In the post-COVID world, countries and tech giants should be obligated to share data in the larger interest of mankind

•Deeper issues arising due to the pandemic are slowly emerging as the world relaxes lockdown measures. These issues, especially those relating to the convergence of technologies such as biotechnology, genetic engineering and information technology, will have a long-term impact on geopolitics. Underlying most geopolitical issues are technology and data, which are interdependent. National governments, policymakers, and healthcare researchers are using technology and data to plan and improve economic activities, social development, and treat deadly diseases more effectively than ever before.

Changing idea of privacy

•Technology and data are now inherently geopolitical. Proper data related to the COVID-19 outbreak were not shared in time, and that is why there is so much anger towards the World Health Organization and China. The nature of technology and data has placed tech giants such as Google, Facebook and Amazon in a commanding position. At one time, these tech giants needed the support of governments everywhere. But now, with their global reach, it is governments that are dependent on them. Access to data on a majority of the population makes these giants stronger when they enter the negotiating room with governments. The current pandemic is a great example of how people across the globe have accepted the idea of their live locations being traced and shared with governments. In India, without much concern for the right to privacy, more than 90 million people have downloaded Aarogya Setu. The pandemic has brought a change in perception on issues like privacy.

•Tech giants are taking a leading role in geopolitics, at times playing on their own and sometimes as proxies of nation states to influence policymaking and national regulations. The U.S.-China trade war, the position of governments on Huawei 5G technology, and Facebook’s attempt to implement internet.org are a few examples.

•An unprecedented amount of data are being collected by tech giants. The data need to be used towards the welfare of society, but the sharing of data presents many challenges to human rights. COVID-19 is a good example of this. Are we not doing injustice to people by not sharing data in a timely fashion merely due to geopolitical reasons? It is the right of every human being to benefit from the collective data to which he or she contributes.

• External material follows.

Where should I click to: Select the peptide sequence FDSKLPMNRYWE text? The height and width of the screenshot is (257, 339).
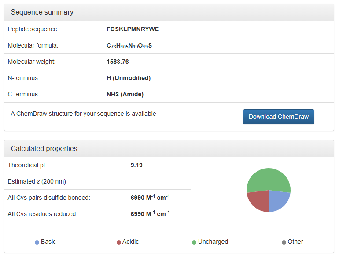133,29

•The current data system is one where the incentives align with the creation and spread of technological innovations but not their governance (think of Cambridge Analytica). Restrictions on the flow of data have increased significantly in the last 7-8 years. Across the world, data protection laws, requirements of data localisation, laws related to weakening of encryption keys and data retention requirements are by and large patchwork. These frameworks are not interoperable. They focus on protection of personal data and privacy and give little thought to the broader impact of data on mobility and social aspects. Data protection frameworks such as the the General Data Protection Regulation of the EU and the CLOUD Act of the U.S. are aimed at putting users in control of their data. But they have issues relating to data localisation and cross-border flow of information. These frameworks have not solved the issues of data sharing. Even the UN has not succeeded in bringing consensus in the preparation of a framework on the norms of behaviour in cyberspace. With data flow set to become more important over time, we need government regulations and standard and inter-operable frameworks to govern issues and address risks emerging from these technological innovations.

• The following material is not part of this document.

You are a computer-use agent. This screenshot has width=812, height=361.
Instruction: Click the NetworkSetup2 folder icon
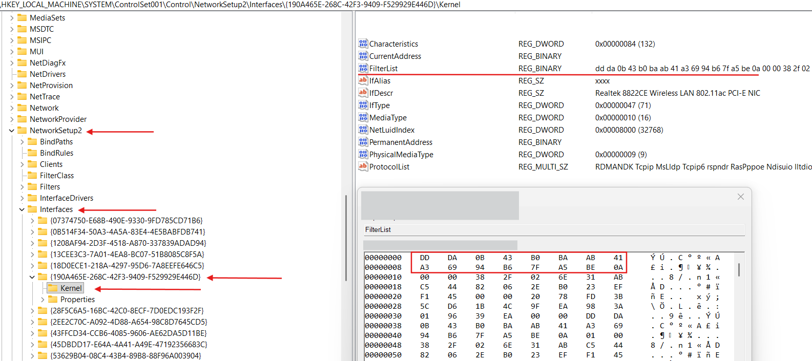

Data in the post-COVID world

•The post-COVID-19 world is expected to be different. Digital equity will require frameworks relating to governance of technology and data that look beyond geopolitical considerations. We need to distinguish individual data from large global data sets. We cannot extrapolate the current human rights framework to human rights in the digital and biological domain. The current concept of privacy and cross-border flow of information may require significant change. There is a dire need to impose obligations for data flow on countries and tech giants in the larger interest of mankind. We need to establish a baseline of global norms of data governance that go beyond privacy and geopolitical considerations. These norms must focus on mechanisms to leverage data to solve problems and ensure consistency, interoperability, privacy and security. It is the right time for a Parliament select committee to look at the data protection framework. At the same time we need to identify an international body to evolve global norms on data governance.

📰 The problem with the liquidity push

Even if partially successful, it will culminate in eventual default; the crisis is only likely to intensify

•The present government’s much-hyped, post-COVID-19 relief and recovery package has disappointed many. It provides little by way of additional budgetary resources to halt and reverse the economic and social collapse that the pandemic and the response to it has triggered. Most estimates place the additional fiscal allocation implicit in the proposals at about a tenth of the size of the package, which the government claims amounts to around 10% of GDP.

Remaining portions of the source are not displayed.